Work request:
In the records below, the line with "You are a GUI" opens the range and the line with "Image resolution: width=1372" closes it; print that range exactly and nothing else.

Start of Data section

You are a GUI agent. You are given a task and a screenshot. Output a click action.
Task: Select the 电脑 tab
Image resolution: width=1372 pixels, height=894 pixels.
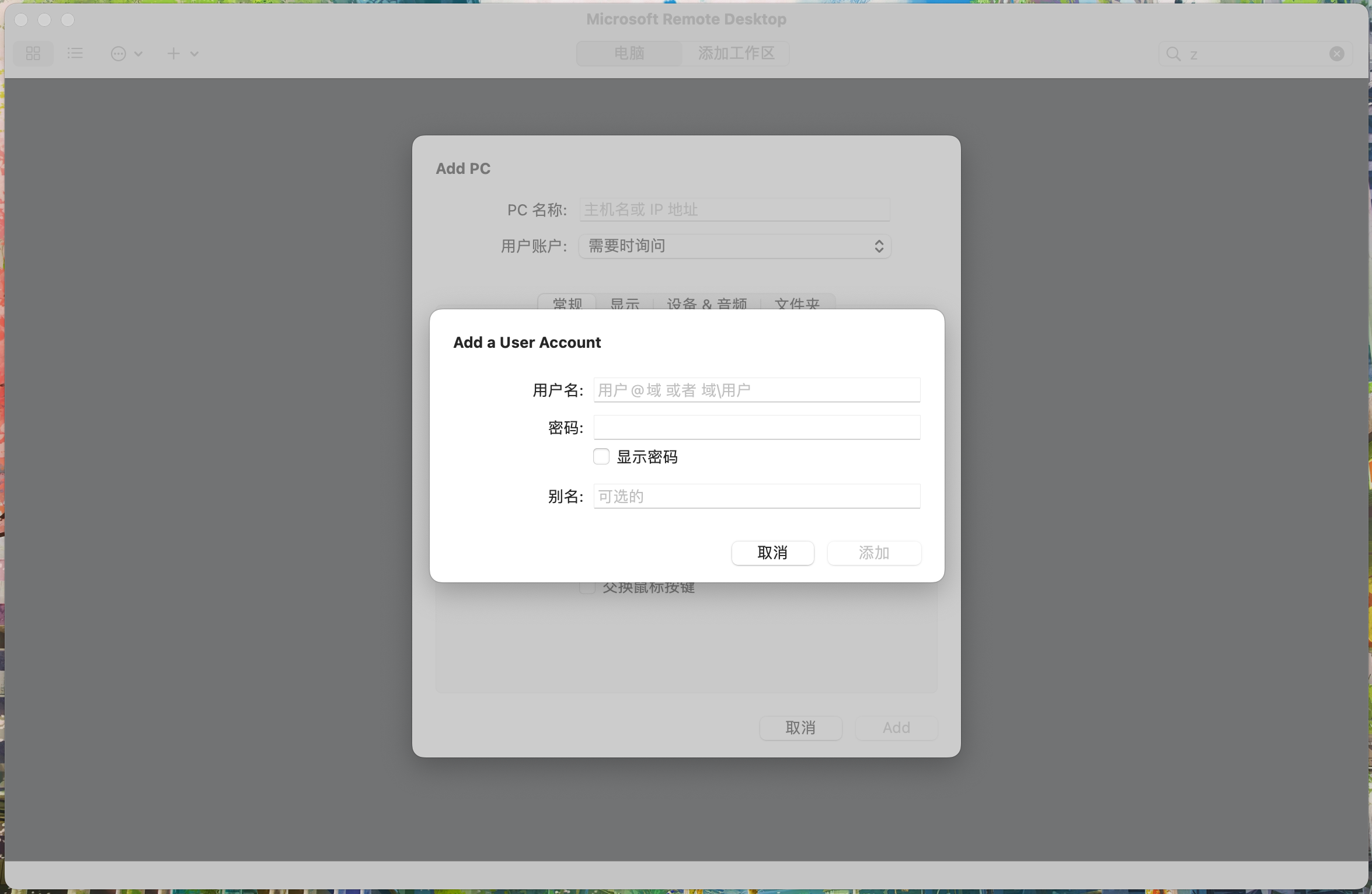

End of Data section
Start of Data section

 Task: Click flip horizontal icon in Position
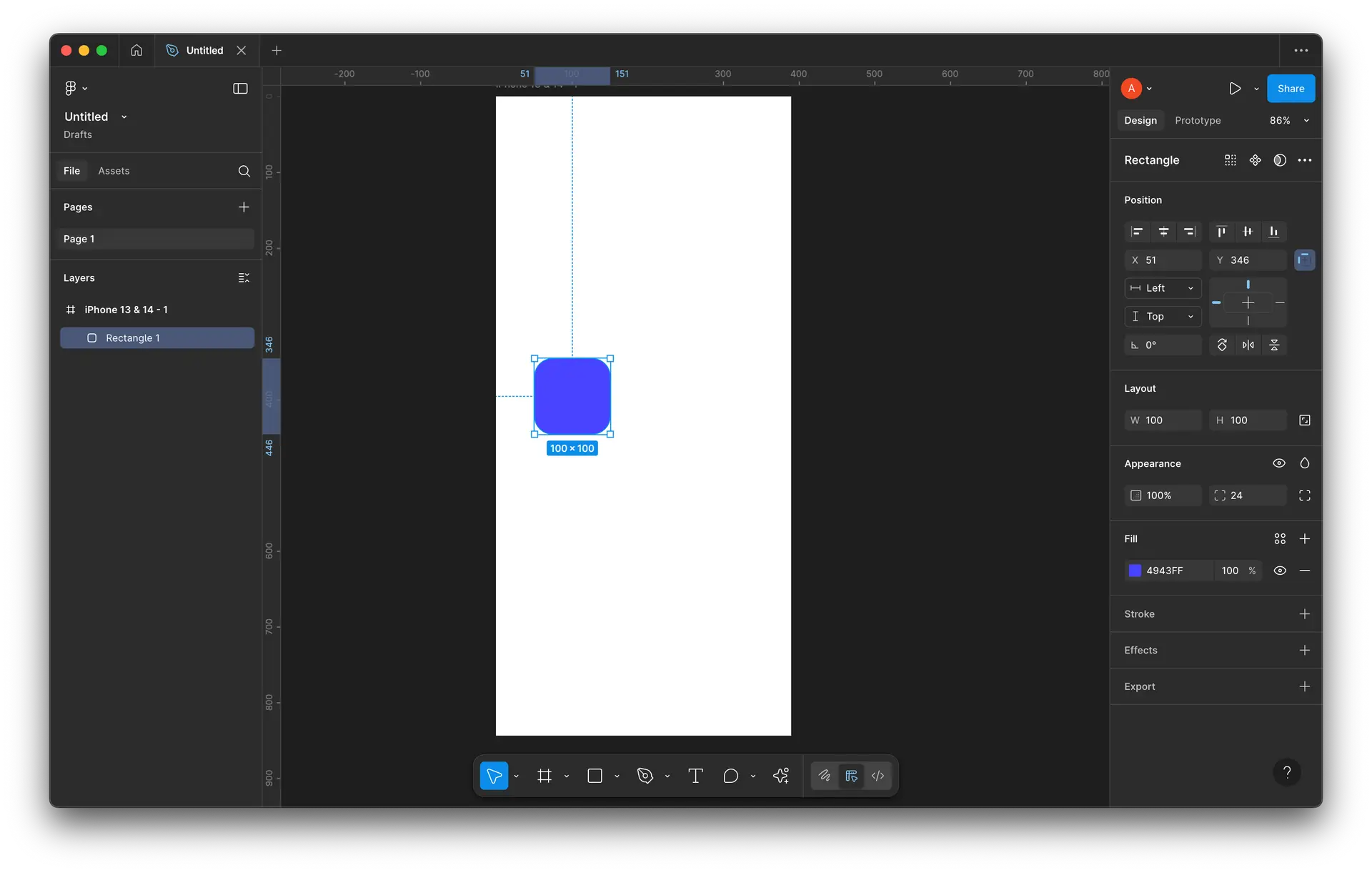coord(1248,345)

End of Data section

Output of the exercise:
You are a GUI agent. You are given a task and a screenshot. Output a click action.
Task: Select the 电脑 tab
Image resolution: width=1372 pixels, height=894 pixels.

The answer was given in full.